Showing posts with label Sony Kapoor. Show all posts
Showing posts with label Sony Kapoor. Show all posts
February 26, 2013
Sir, by the tone of Elemér Terták, the Principal Advisor to the Director General for Internal Market and Services, in “Bank reform is gathering pace: no U-turn necessary”, February 26, the European Commission seems to be extremely upset by some recent remarks made by Sony Kapoor in “Europe must reset bank rules to restore investor faith”, Insight, February 14. How dare Kapoor criticize for instance “state of the art framework for bank recovery and resolution”?
But I certainly do want a U-turn in bank reform, and which Kapoor did not even refer to:
Right now the fundamental pillar of bank regulations is the capital requirements for banks based on perceived risk. Much more capital for exposures to what is perceived “risky”, than for exposures perceived “safe”.
And that means that banks are able to obtain a much larger expected return on equity leveraging much more the risk-adjusted interest paid by “The Infallible” than what they are allowed to do with the risk-adjusted interest paid by “The Risky”.
And that amounts to favoring those already favored by banks and markets, and thereby discriminating against those already discriminated against by banks and markets.
And that is so dumb because since bank crises only results from excessive exposures to “The Infallible” who were not so infallible after all, and never from excessive exposures to “The Risky”, that only guarantees that when disaster strikes the banks will have too little capital.
And that is odious, not only since it increases the gap between “The Infallible” and “The Risky”, but also because it creates distortions which make it completely impossible for the banks to allocate resources efficiently and help to create the jobs which are so much needed, especially by our young.
Come to think of it, since that regulation is so bad, and since the current regulators can’t even seem to understand that, not only is a U-turn required, but we must also get rid of them all.
No problem can be solved from the same level of consciousness that created it.
Albert Einstein
February 14, 2013
Pray for a mea culpa by a bank regulator, or extract a confession from them by force (no waterboarding)
Sir, in “Europe must reset bank rules to restore faith”, February 14, Sony Kapoor writes “Five years into the crisis and it is still not clear where EU financial regulations are heading” and that “EU needs to reset its approach to financial reform” and suggesting “launching a high-powered public inquiry [to] help hold public officials and bankers to account so that public trust can restore”.

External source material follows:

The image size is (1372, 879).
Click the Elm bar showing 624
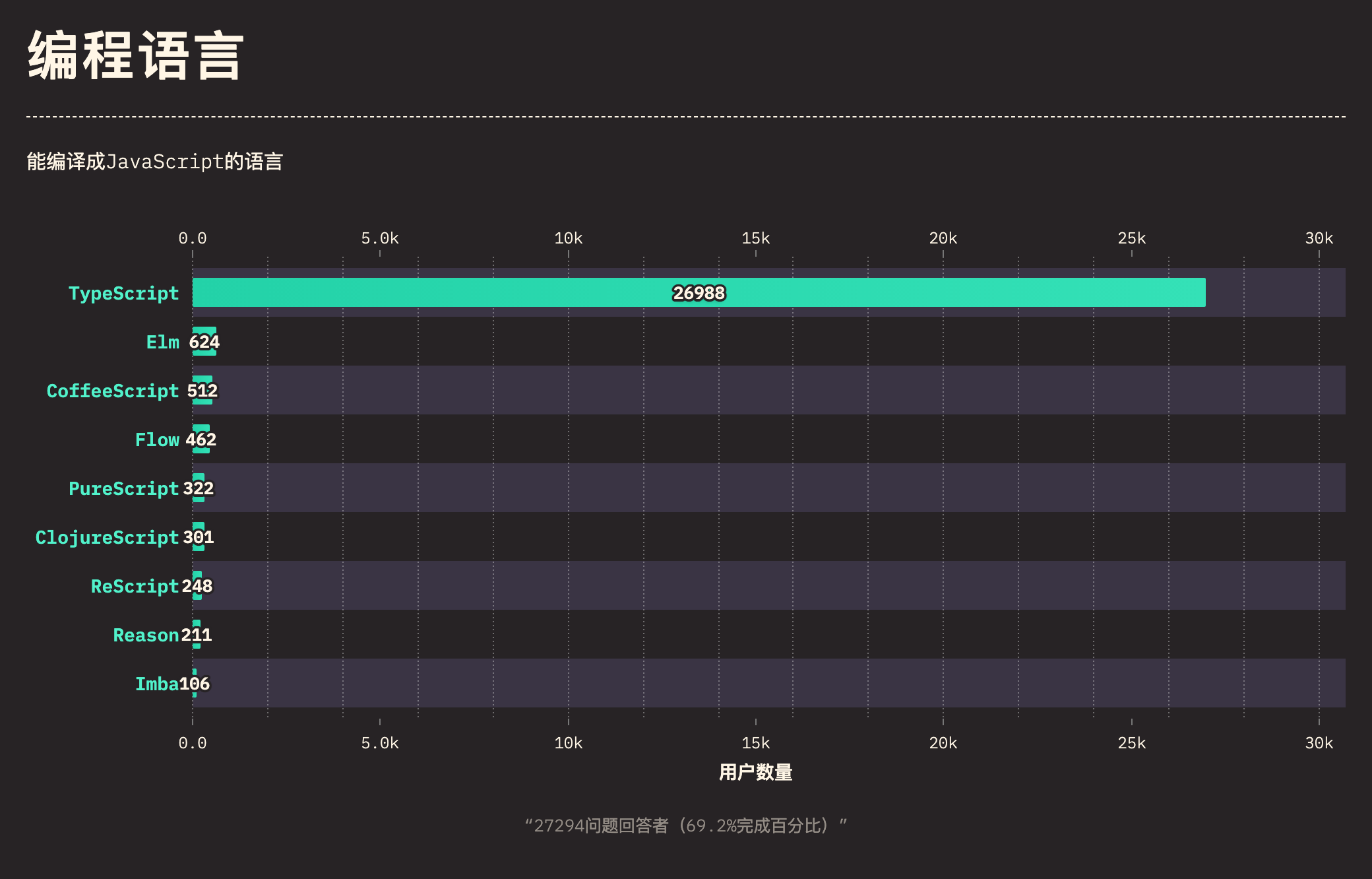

Good luck with that! I have over a number of years, starting even before the crisis, in perhaps a hundred of venues, asked regulators some simple questions they refuse to answer. That they do because doing so would reveal the monstrous regulatory mistake they made when, thinking themselves able to be the risk managers of the world they created, especially in Basel II, their capital requirements for banks based on perceived risks, which is completely against common sense.
The reform process is indeed paralyzed, especially when they now even begin to understand that their new concoction in Basel III, liquidity requirements also based on perceived risk, can only make things so much worse.
What to do? Our best chance is finding a daring political leader that can pull out with force an answer from the regulators; the other possibility is that a courageous important regulator or ex-regulator, like for instance Mario Draghi steps forward with a strong mea culpa. Fat chance!